Monday, November 24, 2008

The sick house


Abby: Mama, we shouldn't call this the "Ferrell house" anymore. We need to start calling it the "Sick house".

In all of my 8-1/2 years of marriage to my dear hubby, I have never seen him throw up. Granted, I was NOT on the deep sea fishing trip he took last year when he realized that he was indeed not a good candidate to take to sea...on a rocky boat...in choppy waters. Not a good combo for him.

So last night, my poor pitiful spouse got this brutal virus. And it was very brutal to him. After a dose of phenergan (thank you leftover pregnancy stash), he was finally resting comfortably. Well, about as comfortably as you can be when your stomach is performing cannibalistic acts on its own lining.

So you know what this means? I'M NEXT! I'm skeered. I'm very very skeered.

Crap.

And since my poor pitiful pukey hubby would probably not like me to snap a picture of him all layed up in this sick house, here's a pic of the feverish one relaying a message for the day: Peace Out Sickies!

Sunday, November 23, 2008

The plague is upon us


It ain't too purdy around this hood, so I would HIGHLY recommend keeping clear. Nathan started blowing out of both ends yesterday (isn't that a nice picture?), and I have to say that he really scared us last night. He just wouldn't stop throwing up and had very little muscle control. I would have to hold him upright just so he could throw up because he had such little muscle strength. We were definitely contemplating taking him in to the ER, but as soon as he finished throwing up all the bile in his belly, he perked up almost immediately. All in all, the poor kiddo threw up 15 times in 3 hours. We were so relieved and thankful that he did relatively well with such a violent virus.

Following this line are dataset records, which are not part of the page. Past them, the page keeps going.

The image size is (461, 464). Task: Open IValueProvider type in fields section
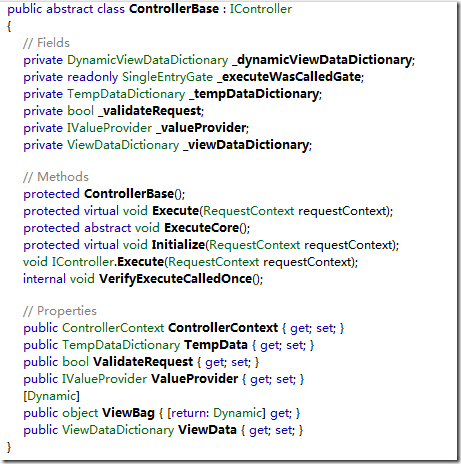tap(110, 128)
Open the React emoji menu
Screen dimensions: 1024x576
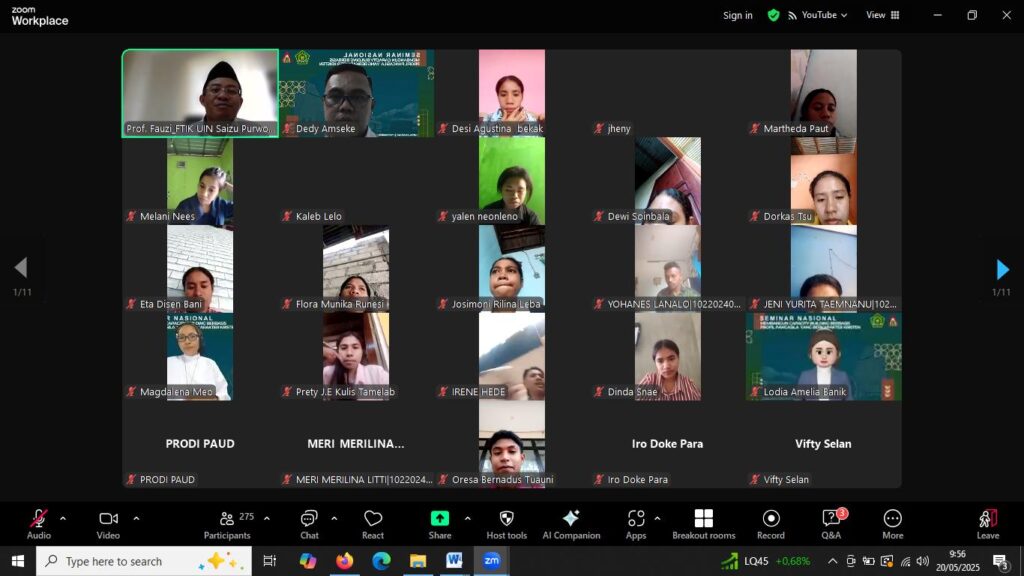coord(373,523)
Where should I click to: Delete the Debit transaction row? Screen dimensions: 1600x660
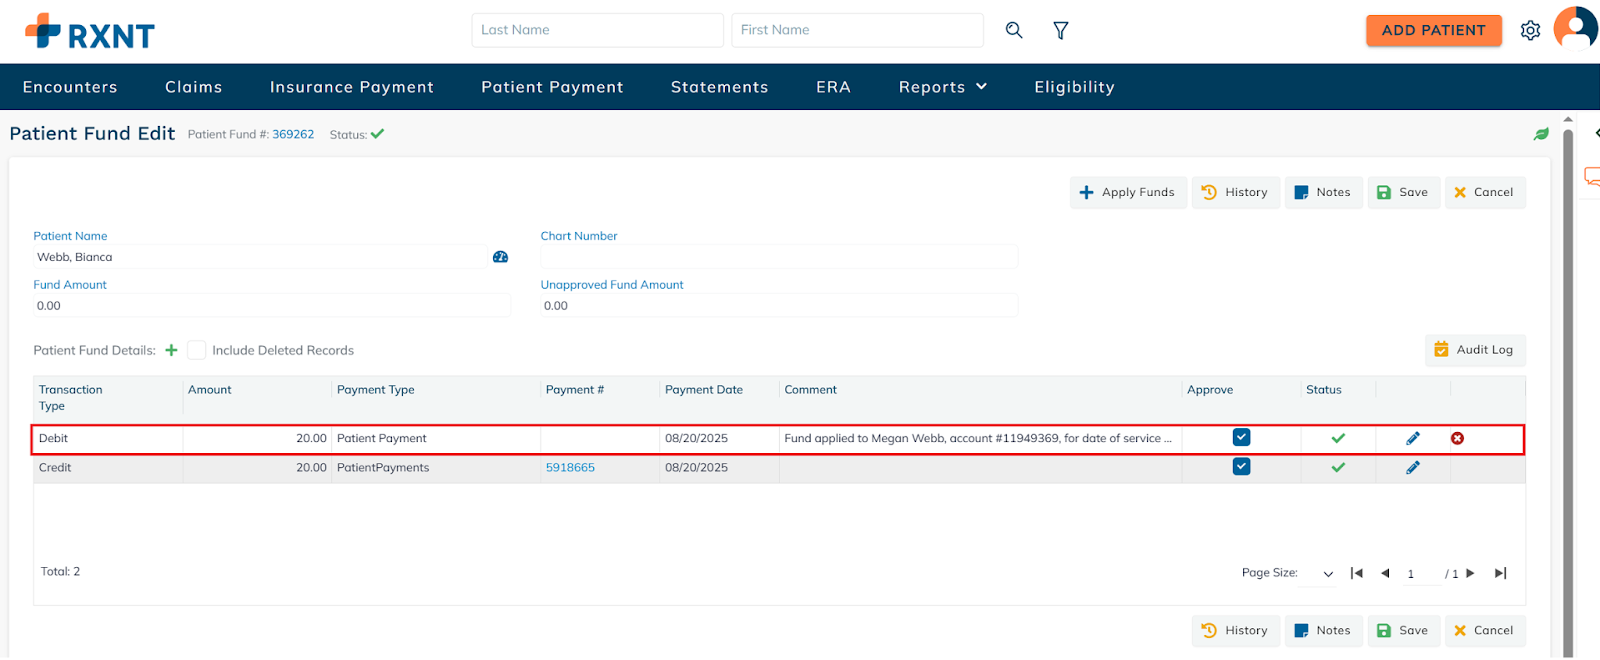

I woke up about every 45 minutes to give him some Pedialyte for a majority of the night to make sure he would remain stable metabolically, and he is doing great today. He is tired and weak, but he is almost back to himself. It is so hard right now since we don't know what is going on with him metabolically. Harsh sicknesses like this have the ability to make him turn for the worst really fast, but he seemed to do okay despite the fact that he was so sick. And it is so wonderful to see him look so much better today.

On the other hand, Jay and the girls were about 100 yards from the church parking lot this morning when Emma threw up for the first time. He stripped her down to her skivvies and turned the van towards home again. She's gotten sick a couple more times, but she is keeping some Pedialyte down pretty well right now.

After Abby not having a fever for the past couple of days, it has returned to the 100 degree range. Em and Nate haven't had a fever through this virus, so I think Abby has something completely different.

We've all just sat around in our jammies and watched movies...in fact, the girls were introduced to the crazy world of The Wizard of Oz this afternoon, and they were quite impressed. Those flying monkeys still give me the creeps, but whatevah. Here's hoping there will be no nightmares tonight...for me.

Through all of this (and in the week of thankfulness), I am TRULY thankful that the kids waited to get this sick until we got home. I could not imagine having to make the long trip home from Kentucky with puking younguns. It's so great to be home...where today's high temp was 68 degrees. Sah-weet!

Thursday, November 20, 2008

Heading South


Tara and Jolee are here now...the van is packed up, and we are ready to head south first thing in the morning.

However, it is snowing like CRAZY outside right now. So far the roads are not covered, but the ground has a good amount on it. We had a fun snowball fight a little bit ago, and we have tracked in so much snow and muck that mom has had to mop the floor twice. My little Florida girls walked outside barefoot to see it snowing and quickly found someone's back to ride on so they wouldn't have to walk on the cold fluffy stuff. I'm thinking of bringing their rain boots to walk in the snow when we come at Christmastime.

Abby has a fever tonight. That's the only symptom...once the motrin brought the fever down, she was running around like usual. I have asked her about 2 dozen times if her stomach hurts, and she says no. Here's hoping that it is just a little cold.

So we are heading home tomorrow...that is, if the roads are okay in the morning. These two Florida girls don't really remember how to drive on snow. We've had a great week, and I will post some pics next week.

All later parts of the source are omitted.